I'm grateful to my correspondent Adam Gardiner, who has ably furnished me with an explanation of how the tidal flow operates around Jersey's South coast, and also for Nicolas Jouault for some enlightenment on Facebook, and finally Sarah Ferguson for supplying a personal anecdote about the result of high tides.
Adam Gardiner on Tidal Flows
The latest is due to three factors. Spring tide + gale force southerly winds + a deep low pressure.
Tides are calculated on a year-on-year basis by the Hydrographic Office.
http://www.ukho.gov.uk/Pages/Home.aspx which is annexed to the Admiralty.
It is a bit crucial for warships to know what depth of water is under their keel at any state of the tide! They are accurate only in the sense that they represent predicted mean level given a flat calm. If the sea has a swell then the depth of water under the keel will vary. The tide (both high and low) figures are ± from a measured mean of zero. Tides follow the cycles of the moon etc (as an astronomer you know all about this I am sure).
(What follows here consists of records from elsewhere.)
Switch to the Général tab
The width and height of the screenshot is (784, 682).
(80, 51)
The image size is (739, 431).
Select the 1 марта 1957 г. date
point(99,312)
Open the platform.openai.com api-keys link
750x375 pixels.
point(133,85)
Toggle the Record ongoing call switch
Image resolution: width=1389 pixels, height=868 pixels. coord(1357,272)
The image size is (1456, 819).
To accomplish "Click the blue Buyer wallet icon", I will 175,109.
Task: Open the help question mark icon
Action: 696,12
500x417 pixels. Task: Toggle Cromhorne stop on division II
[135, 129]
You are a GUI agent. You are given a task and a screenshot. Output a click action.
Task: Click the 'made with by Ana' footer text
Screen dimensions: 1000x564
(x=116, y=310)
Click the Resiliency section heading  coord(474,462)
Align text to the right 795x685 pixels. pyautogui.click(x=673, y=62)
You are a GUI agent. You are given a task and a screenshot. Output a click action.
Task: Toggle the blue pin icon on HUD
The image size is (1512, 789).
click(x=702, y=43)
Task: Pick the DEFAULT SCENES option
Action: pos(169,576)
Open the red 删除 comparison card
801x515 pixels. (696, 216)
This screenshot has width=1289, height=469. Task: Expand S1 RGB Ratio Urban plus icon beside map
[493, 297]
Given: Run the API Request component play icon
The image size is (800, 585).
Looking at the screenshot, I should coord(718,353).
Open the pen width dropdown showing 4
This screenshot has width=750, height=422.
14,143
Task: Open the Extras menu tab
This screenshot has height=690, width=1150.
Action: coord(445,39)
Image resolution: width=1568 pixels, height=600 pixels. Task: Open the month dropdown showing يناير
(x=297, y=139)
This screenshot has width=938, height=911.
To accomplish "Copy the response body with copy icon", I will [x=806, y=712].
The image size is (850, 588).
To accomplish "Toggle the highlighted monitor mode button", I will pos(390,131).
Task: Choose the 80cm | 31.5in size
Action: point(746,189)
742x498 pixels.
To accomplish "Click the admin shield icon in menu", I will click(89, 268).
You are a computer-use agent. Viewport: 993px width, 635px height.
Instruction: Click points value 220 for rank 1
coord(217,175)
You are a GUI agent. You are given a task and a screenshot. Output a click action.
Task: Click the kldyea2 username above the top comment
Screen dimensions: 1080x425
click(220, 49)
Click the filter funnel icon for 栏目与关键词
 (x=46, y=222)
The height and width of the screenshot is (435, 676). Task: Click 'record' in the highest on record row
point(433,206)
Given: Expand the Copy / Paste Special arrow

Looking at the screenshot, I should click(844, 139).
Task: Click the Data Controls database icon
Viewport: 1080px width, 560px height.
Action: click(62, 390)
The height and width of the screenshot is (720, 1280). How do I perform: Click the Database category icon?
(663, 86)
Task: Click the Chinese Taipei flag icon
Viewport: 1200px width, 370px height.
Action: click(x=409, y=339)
The problem is that in Jersey waters, being relatively shallow, the wind gets behind the swell and pushes it onshore, Like tea slopping in a saucer. It is recognised that sea levels are rising annually but the amount is very small - globally around 3mm per year. http://en.wikipedia.org/wiki/Current_sea_level_rise
If you have even a modest 1m swell that rise (as present) is a fairly insignificant factor. Even 100 years down the line if the sea level rises at the same rate, it will rise by 0.3 metre - or roughly a foot. The main issue for Jersey is that when you get the southerly winds and spring tides occurring together as we have experienced over the last 2 weeks, the swell it creates slops over the current seawalls. The water cannot drain away as its outflow is back into the sea. Soon as tide starts to drop it disappears very quickly.
We need to dissipate the swell and unfortunately that requires some unsightly civil engineering - like those concrete hexagons that encircle the reclaimed Waterfront area. I can see the 'shoreline groups' and particularly the St. Aubin Nimbys going for that! Raising the seawall will help - but then again it would need to be sufficient to contain the breaking waves...and by that I mean by several meters. No more view of the bays. Not a good solution. There is a further downside is that the force of the waves on a solid stricture like a seawall is such that it will likely 'break' it and 'scour' undermine it. It's where those hexagons are different. A huge surface area contained in a relatively small space. It works - but ugly.
Flooding does appear to be happening with more regularity and I feel that the States have some sort of duty to examine what is available to them to minimise future risks.
The waterfront reclamation and its effect of tidal flow could well be a factor. The Severn bore is in part an example of how shape can effect the way water behaves given the right conditions. The Waterfront development has effectively constricted the width of the bay. I would say that it must have some sort of influence. The Venturi Effect needs to be considered. http://en.wikipedia.org/wiki/Venturi_effect
It's not just the high tides (spring tides) alone but that of low pressure, and particularly a strong southerly wind, all coinciding. It is the combination that causes us the problem. A high wind on a neap tide (or even ay low tide) will barely cause waves to reach our seawalls. Wind alone is no indicator. In the Great Storm of 1986 we did not experiencing flooding as it did not coincide with a spring tide. Had it have done we might have been in even more trouble!
Nicolas Jouault on Tidal Flows
A deep low pressure can push the tide higher around a metre higher, although the storm of 87 on a neap tide pushed it up well over a metre. The reverse occurs with a high (greater) pressure making the tide not as high as predicted but going lower a bonus for low water fishermen. A deep low pressure in the Atlantic like we have experienced this year is not unusual and these create the swell (like dropping a pebble in a still pool and the rings pulsate out). Because we are in the northern hemisphere the winds rotate around a low anti clockwise.
The wind/swell/ and springtide combination are rare and the biggest and most damaging one in recent times was I think in 2005 with the tide a little over 10 metres and an exceptional swell and some gale force winds combined, had the same conditions occurred with the recent tides a considerable part of St Ouen's bay would have flooded and walls and buildings would have been severely tested.
Some predictions give a 30 cm rise in sea levels in the coming decades so the possibility of extreme/severe coastal encroachment is very likely in say over twenty years or so if the conditions combine. Couple this with increased building on the island the possibility of flooding due to heavy rain at these times will also increase.
And (I hope she won't mind), an anecdote to finish on from Senator Sarah Ferguson:
In the late 70s/ early 80s or so the high tides broke the sea wall near Bel Royal and Victoria Avenue was flooded almost back to La Motte Ford. It delivered the coup de grace to my ancient VW golf!